▶ **Exercise prompt**
Echo back the lines starting at the one containing "Click the volume speaker tray icon" and ending at the one containing "(1526, 893)", word for word, but leave the pictures out.

▶ **Recorded data**

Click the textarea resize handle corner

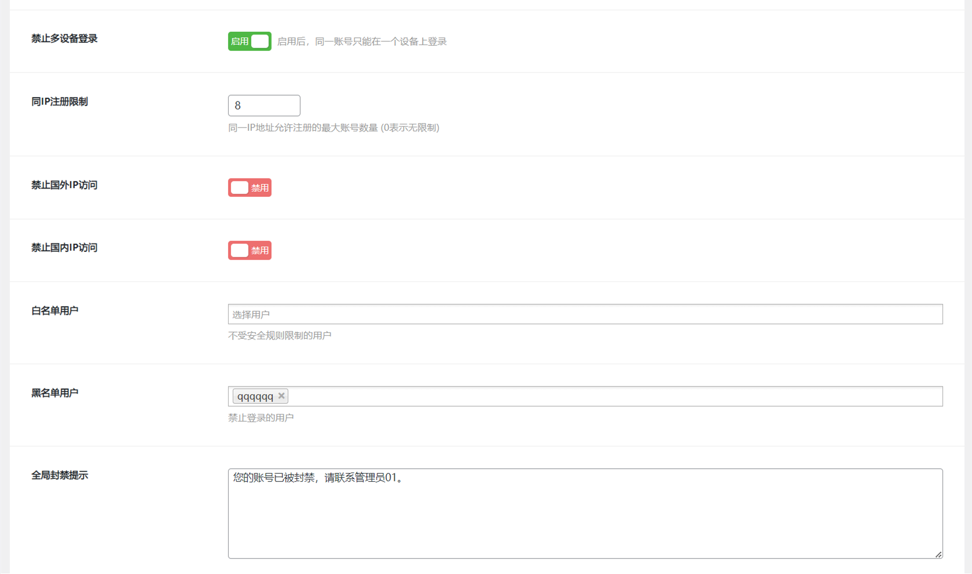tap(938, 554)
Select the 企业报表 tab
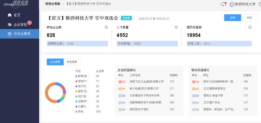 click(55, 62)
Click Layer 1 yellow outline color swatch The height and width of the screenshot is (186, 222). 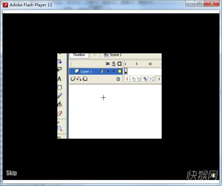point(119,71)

--

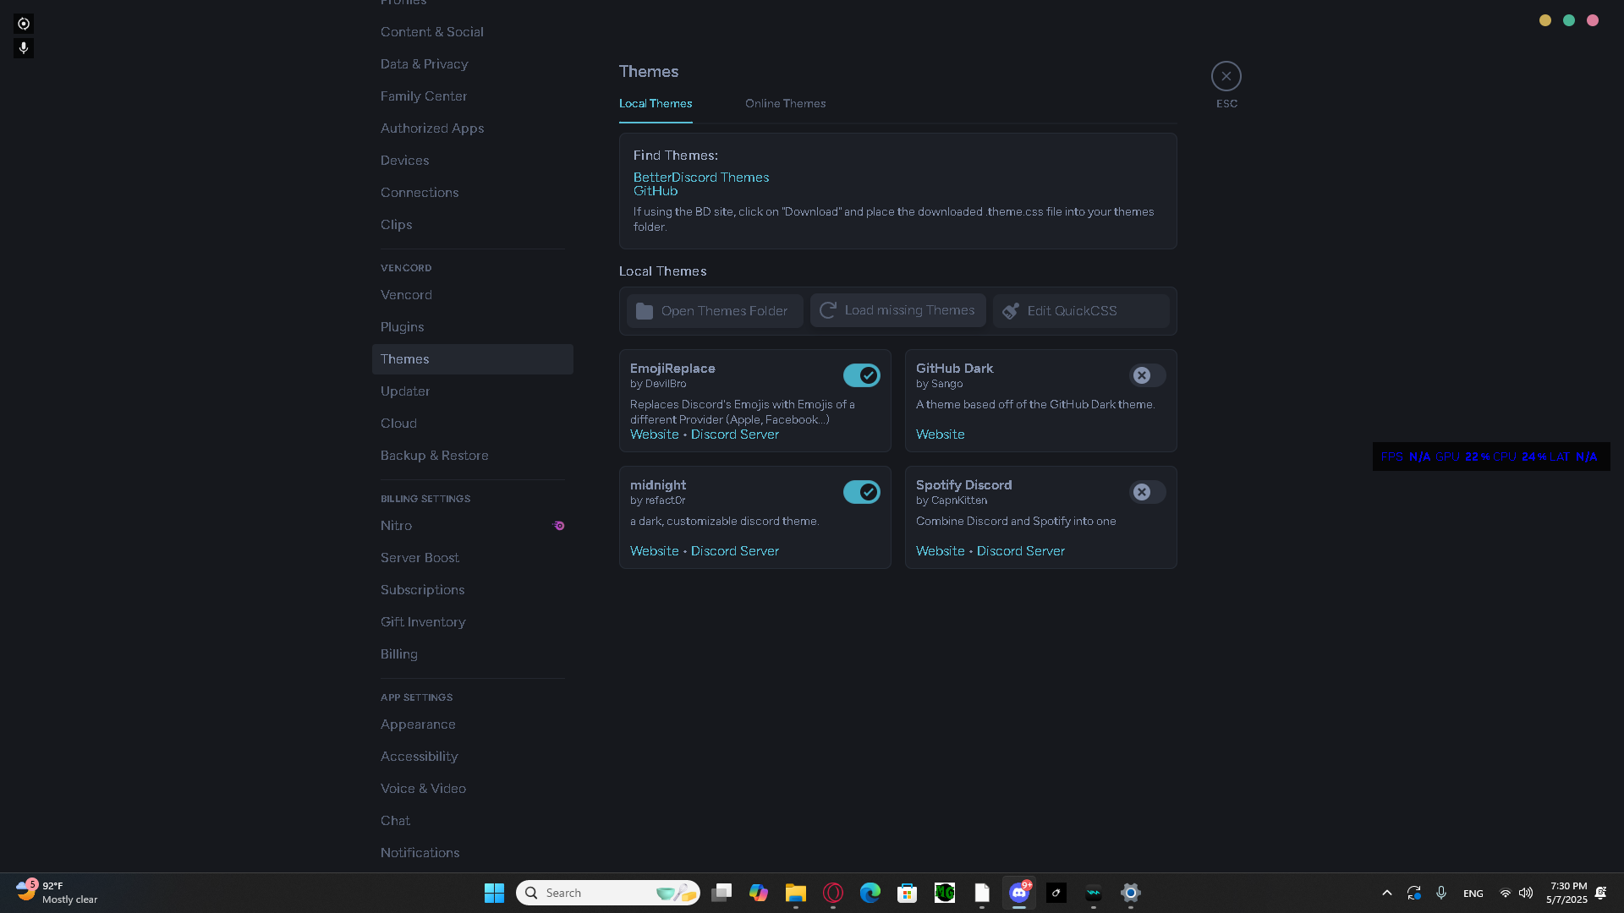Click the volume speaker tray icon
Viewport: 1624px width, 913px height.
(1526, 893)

▶ **Solution for this exercise**
Click the volume speaker tray icon
Viewport: 1624px width, 913px height.
(1526, 893)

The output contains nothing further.